First, for a left $A$-module $M$ the dual $M^*$ is naturally a right $A$-module, or equivalently, a module over the opposite algebra $A^\mathrm{op}$. If $A$ is equipped with an anti-automorphism you can use it to turn $M^*$ into a left $A$-module again (this happens for instance with group algebras and more generally with Hopf algebras).
I'll give two proofs of the first fact you asked about.

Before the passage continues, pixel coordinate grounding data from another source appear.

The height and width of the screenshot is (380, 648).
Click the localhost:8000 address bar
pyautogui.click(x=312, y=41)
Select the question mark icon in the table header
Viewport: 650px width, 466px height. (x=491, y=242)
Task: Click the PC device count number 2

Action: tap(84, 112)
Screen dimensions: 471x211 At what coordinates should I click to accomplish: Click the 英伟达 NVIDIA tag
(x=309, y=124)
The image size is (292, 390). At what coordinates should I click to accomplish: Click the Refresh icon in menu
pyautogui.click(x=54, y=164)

If $0=M_0 \subseteq M_1 \subseteq \cdots \subseteq M_\ell=M$ is a composition series for $M$, we define submodule $M_i^\perp$ of $M^*$ by $$M_i^\perp=\{f \in M^* \ | \ f(M_i)=0 \}.$$ Thus we have a sequence $0=M_\ell^\perp \subseteq M_{\ell-1}^\perp \subseteq \cdots \subseteq M_0^\perp=M^*$ of submodules of $M$. Restriction defines an isomorphism $M^*/M_i^\perp \cong M_i^*$ and $(M_i/M_{i-1})^*$ is identified with the submodule of $M_i^*$ consisting of functions vanishing on $M_{i-1}$. Thus $(M_i/M_{i-1})^* \cong M_{i-1}^\perp / M_i^\perp$. Taking into account the fact that the dual of a simple module is simple this proves $[M:S]=[M^*:S^*]$.

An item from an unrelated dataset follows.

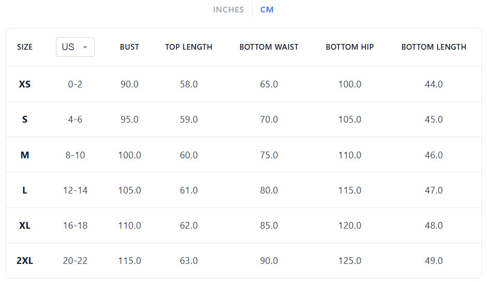Select the XS size row label
487x282 pixels.
[25, 84]
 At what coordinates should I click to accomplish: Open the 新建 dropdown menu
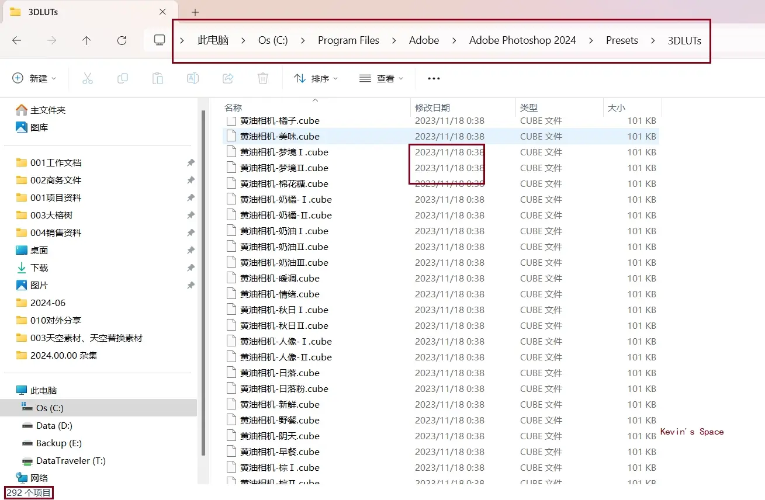click(35, 78)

Now a quick conceptual proof of the equality $[M:S]=[M^*,S^*]$ goes as follows (assuming we are working over an algebraically closed field $F$): the left hand side may be computed as the dimension $$[M:S]=\mathrm{dim}_F(\mathrm{Hom}_A(P(S),M))$$ where $P(S)$ is the projective cover of $S$ while the right hand side is $$[M^*:S^*]=\mathrm{dim}_F(\mathrm{Hom}_{A^\mathrm{op}}(M^*,I(S^*)))$$ where $I(S^*)$ is the injective hull of $S^*$. Since $P(S)^*=I(S^*)$ this does it.
I don't know a simple answer to your second question (that is, assuming $A$ is equipped with an anti-automorphism so that $S^*$ becomes a left $A$-module).